◆ EXERCISE REQUIREMENTS:
For the records below, print the lines from the line with "Set the Date of birth link" through the line with "You are a computer-use agent. 1162x819" exactly as written; include both end lines and exclude the rest.

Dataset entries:
◇ ◇ ◇ ◇ ◇ ◇ ◇

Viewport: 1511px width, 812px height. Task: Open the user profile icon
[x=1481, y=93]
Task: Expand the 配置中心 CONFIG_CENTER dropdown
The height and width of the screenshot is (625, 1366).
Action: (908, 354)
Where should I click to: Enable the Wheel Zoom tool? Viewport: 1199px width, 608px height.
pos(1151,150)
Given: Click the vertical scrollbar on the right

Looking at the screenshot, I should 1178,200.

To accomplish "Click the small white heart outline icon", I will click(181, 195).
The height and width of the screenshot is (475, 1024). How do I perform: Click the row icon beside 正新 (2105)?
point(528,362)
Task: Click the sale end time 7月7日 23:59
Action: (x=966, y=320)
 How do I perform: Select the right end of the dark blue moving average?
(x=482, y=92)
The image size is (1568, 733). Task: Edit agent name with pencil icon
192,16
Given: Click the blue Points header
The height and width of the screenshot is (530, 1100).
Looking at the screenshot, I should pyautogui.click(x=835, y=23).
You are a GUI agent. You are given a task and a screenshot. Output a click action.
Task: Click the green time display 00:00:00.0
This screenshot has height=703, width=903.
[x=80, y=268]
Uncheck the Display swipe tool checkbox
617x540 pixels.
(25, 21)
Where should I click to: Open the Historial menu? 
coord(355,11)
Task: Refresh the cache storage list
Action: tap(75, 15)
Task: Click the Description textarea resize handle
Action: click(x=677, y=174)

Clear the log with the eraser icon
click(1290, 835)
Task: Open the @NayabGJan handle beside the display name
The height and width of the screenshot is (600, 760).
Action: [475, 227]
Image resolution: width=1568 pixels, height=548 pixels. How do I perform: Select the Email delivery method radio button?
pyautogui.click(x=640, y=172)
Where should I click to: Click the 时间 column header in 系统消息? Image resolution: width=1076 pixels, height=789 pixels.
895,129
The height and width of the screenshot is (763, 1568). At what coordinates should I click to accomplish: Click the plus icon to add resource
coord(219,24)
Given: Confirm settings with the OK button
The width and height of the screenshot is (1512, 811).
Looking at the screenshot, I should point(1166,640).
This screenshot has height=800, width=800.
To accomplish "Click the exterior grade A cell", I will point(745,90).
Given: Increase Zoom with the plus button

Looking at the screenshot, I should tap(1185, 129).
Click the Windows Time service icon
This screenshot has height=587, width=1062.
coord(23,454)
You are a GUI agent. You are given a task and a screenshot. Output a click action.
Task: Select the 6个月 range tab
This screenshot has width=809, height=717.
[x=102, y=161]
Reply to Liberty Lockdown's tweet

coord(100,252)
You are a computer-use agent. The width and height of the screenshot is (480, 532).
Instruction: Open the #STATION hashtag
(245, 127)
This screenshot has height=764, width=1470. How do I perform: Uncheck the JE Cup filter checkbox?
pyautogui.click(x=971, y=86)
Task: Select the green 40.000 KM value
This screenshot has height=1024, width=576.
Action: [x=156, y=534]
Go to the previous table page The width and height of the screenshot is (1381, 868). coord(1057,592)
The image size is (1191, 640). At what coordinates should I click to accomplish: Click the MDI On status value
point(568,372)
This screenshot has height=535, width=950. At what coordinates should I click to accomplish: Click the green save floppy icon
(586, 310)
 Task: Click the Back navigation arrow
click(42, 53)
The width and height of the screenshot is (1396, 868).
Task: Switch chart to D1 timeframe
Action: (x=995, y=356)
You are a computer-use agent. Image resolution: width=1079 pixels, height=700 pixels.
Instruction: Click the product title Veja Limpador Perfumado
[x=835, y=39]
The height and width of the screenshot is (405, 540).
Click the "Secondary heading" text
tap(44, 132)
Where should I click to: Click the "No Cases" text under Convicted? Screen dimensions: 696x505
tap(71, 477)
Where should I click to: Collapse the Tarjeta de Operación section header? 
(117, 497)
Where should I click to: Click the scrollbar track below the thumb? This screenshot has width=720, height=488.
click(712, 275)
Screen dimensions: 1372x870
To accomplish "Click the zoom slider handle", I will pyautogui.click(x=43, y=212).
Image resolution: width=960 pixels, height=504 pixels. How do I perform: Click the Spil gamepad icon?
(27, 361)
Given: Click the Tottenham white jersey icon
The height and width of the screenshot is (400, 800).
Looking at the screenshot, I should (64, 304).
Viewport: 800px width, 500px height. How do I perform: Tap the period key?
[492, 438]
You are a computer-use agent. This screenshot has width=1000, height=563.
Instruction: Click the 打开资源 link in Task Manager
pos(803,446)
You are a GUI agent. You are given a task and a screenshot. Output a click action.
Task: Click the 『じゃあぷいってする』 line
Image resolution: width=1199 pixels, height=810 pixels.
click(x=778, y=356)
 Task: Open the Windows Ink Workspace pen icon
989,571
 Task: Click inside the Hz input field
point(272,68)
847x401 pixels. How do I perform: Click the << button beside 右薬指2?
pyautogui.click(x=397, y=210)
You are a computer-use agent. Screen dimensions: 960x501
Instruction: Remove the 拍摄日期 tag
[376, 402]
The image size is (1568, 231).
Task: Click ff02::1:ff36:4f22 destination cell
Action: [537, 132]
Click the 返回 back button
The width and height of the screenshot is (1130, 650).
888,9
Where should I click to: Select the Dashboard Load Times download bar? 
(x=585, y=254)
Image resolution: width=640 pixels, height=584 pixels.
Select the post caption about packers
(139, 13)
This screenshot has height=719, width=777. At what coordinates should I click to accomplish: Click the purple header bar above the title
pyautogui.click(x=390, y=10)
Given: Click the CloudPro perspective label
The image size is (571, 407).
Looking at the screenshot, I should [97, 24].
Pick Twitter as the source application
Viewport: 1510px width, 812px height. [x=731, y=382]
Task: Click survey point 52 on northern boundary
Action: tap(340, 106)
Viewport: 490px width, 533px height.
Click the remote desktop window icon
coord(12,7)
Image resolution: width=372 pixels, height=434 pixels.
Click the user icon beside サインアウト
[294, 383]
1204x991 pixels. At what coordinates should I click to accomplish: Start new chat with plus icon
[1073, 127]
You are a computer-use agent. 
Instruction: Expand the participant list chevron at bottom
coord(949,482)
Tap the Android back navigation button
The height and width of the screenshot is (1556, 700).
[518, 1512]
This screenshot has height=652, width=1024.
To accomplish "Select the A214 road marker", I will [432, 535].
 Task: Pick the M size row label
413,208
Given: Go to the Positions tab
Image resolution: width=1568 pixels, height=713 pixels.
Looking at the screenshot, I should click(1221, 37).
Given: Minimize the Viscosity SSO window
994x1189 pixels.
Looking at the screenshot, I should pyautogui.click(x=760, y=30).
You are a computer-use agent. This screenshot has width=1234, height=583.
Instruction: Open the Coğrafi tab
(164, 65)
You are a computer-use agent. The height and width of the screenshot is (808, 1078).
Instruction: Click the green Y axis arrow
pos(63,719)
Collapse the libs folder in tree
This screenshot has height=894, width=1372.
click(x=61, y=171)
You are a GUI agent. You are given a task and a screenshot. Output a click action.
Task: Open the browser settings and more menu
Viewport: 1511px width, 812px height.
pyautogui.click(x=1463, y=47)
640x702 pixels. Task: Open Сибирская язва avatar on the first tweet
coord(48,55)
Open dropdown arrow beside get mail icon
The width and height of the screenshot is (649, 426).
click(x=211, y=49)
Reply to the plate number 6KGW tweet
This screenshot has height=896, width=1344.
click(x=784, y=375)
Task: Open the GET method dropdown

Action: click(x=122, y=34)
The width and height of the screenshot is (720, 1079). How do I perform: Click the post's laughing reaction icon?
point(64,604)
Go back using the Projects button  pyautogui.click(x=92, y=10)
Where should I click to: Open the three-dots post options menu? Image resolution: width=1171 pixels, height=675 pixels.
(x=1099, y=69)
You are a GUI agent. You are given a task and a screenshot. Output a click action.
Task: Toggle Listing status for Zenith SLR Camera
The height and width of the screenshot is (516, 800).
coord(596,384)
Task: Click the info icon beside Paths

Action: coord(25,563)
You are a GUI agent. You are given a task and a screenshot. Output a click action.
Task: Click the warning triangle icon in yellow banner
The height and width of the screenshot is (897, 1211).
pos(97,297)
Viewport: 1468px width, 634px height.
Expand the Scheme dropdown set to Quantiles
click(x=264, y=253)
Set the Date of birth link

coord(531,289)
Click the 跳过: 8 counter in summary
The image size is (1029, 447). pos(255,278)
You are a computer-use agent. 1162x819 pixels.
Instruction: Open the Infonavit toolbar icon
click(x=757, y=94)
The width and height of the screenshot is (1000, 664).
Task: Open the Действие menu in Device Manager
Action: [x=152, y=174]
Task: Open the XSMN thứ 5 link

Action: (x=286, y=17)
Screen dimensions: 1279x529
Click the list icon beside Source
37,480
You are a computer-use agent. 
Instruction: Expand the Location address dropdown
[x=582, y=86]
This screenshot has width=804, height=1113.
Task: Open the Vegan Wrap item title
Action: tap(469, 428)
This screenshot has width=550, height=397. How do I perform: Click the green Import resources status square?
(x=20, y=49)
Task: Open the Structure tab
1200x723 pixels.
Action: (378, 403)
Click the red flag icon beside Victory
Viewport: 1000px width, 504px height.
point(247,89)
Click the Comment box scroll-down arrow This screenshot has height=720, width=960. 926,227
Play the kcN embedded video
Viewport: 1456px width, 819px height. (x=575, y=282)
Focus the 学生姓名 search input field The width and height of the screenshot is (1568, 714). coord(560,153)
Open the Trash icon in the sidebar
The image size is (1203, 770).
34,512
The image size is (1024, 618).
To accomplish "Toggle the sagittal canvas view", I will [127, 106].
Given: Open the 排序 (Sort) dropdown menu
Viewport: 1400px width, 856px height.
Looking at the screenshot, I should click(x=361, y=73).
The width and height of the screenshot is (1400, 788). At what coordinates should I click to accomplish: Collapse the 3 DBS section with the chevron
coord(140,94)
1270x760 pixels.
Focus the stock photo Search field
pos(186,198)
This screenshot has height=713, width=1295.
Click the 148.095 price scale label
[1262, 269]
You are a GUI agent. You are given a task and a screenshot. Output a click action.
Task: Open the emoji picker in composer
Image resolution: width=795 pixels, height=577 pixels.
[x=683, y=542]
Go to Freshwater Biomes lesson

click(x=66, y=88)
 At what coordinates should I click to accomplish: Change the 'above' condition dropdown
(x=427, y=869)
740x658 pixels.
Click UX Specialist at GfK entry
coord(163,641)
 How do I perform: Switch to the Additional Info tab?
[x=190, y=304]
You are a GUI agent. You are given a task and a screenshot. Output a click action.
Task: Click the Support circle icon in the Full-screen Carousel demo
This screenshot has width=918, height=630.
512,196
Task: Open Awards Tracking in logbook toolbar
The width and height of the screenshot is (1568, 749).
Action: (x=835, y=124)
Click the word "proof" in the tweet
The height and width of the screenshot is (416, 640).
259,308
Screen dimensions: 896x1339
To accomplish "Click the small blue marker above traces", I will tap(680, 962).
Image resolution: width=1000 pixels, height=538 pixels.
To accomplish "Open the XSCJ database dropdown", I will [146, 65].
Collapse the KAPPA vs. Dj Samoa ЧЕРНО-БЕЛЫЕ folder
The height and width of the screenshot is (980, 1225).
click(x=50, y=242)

◇ ◇ ◇ ◇ ◇ ◇ ◇

◆ EXERCISE RESPONSE:
Set the Date of birth link

coord(531,289)
Click the 跳过: 8 counter in summary
The image size is (1029, 447). pos(255,278)
You are a computer-use agent. 1162x819 pixels.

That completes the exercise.